Ultrahigh throughput cellular manipulation via massively parallel microinjection
Rao, Masaru Palakurthi    Ballas, Christopher Bradley   
University of California Riverside, Riverside, CA, United States

The manipulation of cells via introduction of exogenous materials serves as a critical enabler for a broad spectrum of applications, including drug discovery, transgenics, and cell-based therapeutics. However, in many applications progress is nevertheless constrained by the limitations of current manipulation techniques. The long-term goal of this proposal is to address this issue through development of advanced instrumentation for microinjection-based manipulation. Although microinjection represents the """"""""gold standard"""""""" for cellular manipulation, it has been largely relegated to niche applications by its labor-intensiveness and low throughput (~3 cells/min), which result from reliance upon skilled operators and serialized injection methodologies. The objective of this proposal is to develop ultrahigh throughput (UHT) microinjection instrumentation that addresses these limitations through automation, massive parallelization, and monolithic integration.
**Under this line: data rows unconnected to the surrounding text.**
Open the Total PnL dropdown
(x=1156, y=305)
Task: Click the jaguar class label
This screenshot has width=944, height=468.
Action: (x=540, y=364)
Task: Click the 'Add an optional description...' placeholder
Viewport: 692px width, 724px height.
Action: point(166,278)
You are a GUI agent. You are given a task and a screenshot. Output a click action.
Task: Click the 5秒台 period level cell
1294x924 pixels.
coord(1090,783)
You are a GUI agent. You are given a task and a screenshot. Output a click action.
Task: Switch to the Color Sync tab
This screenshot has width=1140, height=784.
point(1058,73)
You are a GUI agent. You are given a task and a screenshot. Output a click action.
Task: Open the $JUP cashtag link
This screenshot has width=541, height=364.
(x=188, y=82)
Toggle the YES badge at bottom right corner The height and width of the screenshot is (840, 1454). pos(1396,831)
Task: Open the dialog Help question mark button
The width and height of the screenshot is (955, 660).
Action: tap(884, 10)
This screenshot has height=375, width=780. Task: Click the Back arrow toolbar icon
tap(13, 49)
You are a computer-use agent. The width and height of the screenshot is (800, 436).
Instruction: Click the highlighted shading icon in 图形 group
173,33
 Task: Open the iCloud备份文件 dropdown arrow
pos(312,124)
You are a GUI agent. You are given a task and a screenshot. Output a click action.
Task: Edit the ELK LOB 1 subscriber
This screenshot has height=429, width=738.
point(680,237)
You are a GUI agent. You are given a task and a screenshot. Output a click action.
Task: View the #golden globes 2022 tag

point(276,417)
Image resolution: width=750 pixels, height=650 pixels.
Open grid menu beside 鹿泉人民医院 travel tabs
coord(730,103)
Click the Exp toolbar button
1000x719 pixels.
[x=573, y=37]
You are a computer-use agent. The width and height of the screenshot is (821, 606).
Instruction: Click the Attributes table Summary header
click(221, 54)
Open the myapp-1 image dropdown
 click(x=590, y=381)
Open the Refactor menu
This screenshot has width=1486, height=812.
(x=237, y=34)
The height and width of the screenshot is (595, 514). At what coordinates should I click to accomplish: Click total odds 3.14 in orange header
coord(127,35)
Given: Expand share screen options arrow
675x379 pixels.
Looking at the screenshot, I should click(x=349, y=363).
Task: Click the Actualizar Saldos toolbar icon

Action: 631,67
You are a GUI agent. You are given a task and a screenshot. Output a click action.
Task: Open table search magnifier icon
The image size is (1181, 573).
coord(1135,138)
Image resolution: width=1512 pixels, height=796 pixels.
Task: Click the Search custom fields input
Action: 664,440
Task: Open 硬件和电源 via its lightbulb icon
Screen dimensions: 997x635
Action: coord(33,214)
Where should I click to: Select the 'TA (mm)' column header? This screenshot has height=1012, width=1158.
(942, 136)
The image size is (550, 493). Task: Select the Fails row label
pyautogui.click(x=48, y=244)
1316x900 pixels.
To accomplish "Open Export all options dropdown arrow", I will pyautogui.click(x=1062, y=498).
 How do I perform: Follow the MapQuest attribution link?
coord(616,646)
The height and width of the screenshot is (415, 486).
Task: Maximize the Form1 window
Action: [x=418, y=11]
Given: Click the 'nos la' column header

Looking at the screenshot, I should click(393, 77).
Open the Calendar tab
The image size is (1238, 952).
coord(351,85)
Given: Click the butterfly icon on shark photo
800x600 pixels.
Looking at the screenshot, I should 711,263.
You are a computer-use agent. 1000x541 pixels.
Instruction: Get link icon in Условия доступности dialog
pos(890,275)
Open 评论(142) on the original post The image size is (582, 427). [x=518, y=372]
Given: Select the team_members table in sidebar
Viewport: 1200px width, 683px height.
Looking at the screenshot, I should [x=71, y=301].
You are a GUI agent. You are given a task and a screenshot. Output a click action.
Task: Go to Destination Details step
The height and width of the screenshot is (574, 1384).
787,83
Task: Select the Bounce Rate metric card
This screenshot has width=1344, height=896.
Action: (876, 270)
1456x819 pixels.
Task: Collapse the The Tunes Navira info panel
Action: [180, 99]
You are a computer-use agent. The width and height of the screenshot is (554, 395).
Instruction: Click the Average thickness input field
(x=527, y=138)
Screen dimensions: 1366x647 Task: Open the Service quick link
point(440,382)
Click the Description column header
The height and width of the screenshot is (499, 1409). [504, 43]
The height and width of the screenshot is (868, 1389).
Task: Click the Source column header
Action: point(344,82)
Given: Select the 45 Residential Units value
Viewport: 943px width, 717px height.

This instrumentation will be based upon a microelectromechanical systems (MEMS) device core, composed of a massively parallel array of cell Capture Sites with monolithically integrated Injectors, which will enable simultaneous capture and injection of many thousands of cells/min with minimal need for human or robotic involvement. Guided by preliminary studies demonstrating feasibility of the first functional element of this instrumentation, namely UHT cell capture, the proposed effort seeks to take the next steps forward through pursuit of a staged research plan that gradually introduces additional functionalities.
The Specific Aims are: 1) Develop prototype for UHT cell capture and permeabilization;and 2) Develop prototype for UHT microinjection. Novel microfabrication processes will be developed for the MEMS device cores and computer-controlled external subsystems will be developed that add high-speed cell handling functionality. Instrument functionality will then be validated using live cell testing (i.e. capture, injection, release, and transfection efficiency, as well as viability). The proposed research is innovative because it represents the first attempt to address microinjection's limitations through not only automation, but also massive parallelization and monolithic integration of all functionality into a single MEMS device. This research is significant because it may: a) simplify microinjection sufficiently to make it accessible to a broader range of researchers;b) considerably enhance current applications where throughput is often a limiting factor, e.g. transgenics;and c) serve as a fundamental enabler for applications where progress is constrained by safety or efficacy concerns associated with current manipulation techniques, e.g. ex vivo cell therapies based on genetic modification.

Public Health Relevance

(provided by applicant): The proposed effort seeks to develop innovative instrumentation for cellular manipulation that holds potential for opening new avenues of biological investigation at larger scales than previously possible across many disciplines. It may also enable realization of novel techniques for curing genetic diseases and engineering cellular therapies for other diseases. As such, the relevance of the proposed effort to NIH's mission to advance understanding of biological systems, improve control of disease, and enhance health is apparent.